Evolving Architecture And Software
When asked by a team what they should prepare for an engagement with us, we usually tell them to not prepare anything. Instead of PowerPoint slides showing the architecture, network, etc we prefer for people to jump to the white board and draw. One of the primary reasons is that we often find people debating how the architecture actually exists.
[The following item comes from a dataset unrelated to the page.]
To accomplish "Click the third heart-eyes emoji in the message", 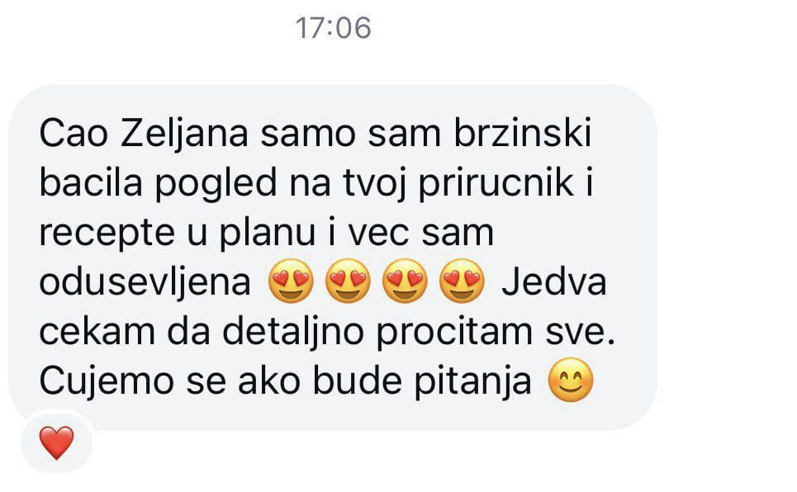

How does your architecture diagrams or institutional knowledge reflect reality of the software?
In the May issue of Computer, there is an article, “Evolving Software Architecture Descriptions of Critical Systems”, by Tom Mens, Jeff Magee, and Bernhard Rumpe, in which the authors’ state:
An explicit architecture description is important but not sufficient to manage the complexity of developing, maintaining, and evolving a critical software-intensive system.
The authors continue explaining that the architecture description must be accurate and traceably linked to the actual implementation in software so that changes in the architecture are reflected in implementation and vice versa.
If your team has spent a bunch of time creating an architecture that will scale, all that effort is wasted when the software implementation doesn’t abide by the architecture. Because of the ever evolving nature of complex software systems it is admittedly difficult to keep the architecture description and software artifacts aligned. The authors of the article suggest that evolving architecture descriptions requires co-evolution of different viewpoints such as the structural and behavioral. To this I completely agree but they address the solution to this issue from the aspect of Architecture Description Languages (ADLs). The problem with this approach is that I don’t know of many, if any, SaaS companies using ADLs. Therefore, in order to accomplish this co-eveolution of software artifacts and architecture descriptions we have to seek a different solution.
To ensure that architectural changes are reflected in the software we typically suggest that companies rely on architecture principles. We’ve dedicated an entire chapter in The Art of Scalability to this subject but I’ll try to summarize it here. Architectural principles are a set of ideas that the team has determined when used as guidelines during the design and development of the software will yield a scalable, available, and cost effective system. Principles should help influence the behavior and the culture of the team. We often use the SMART acronym to describe good principles as being Specific, Measurable, Achievable, Realistic, and Testable.
So how about the other direction, how do we ensure the architecture description accurately reflects the software? By using JAD and ARB processes, which we’ve covered in detail before on this blog as well as in the book, we can help ensure that software artifacts that deviate from the established architecture are discussed and noted by the appropriate individuals and teams.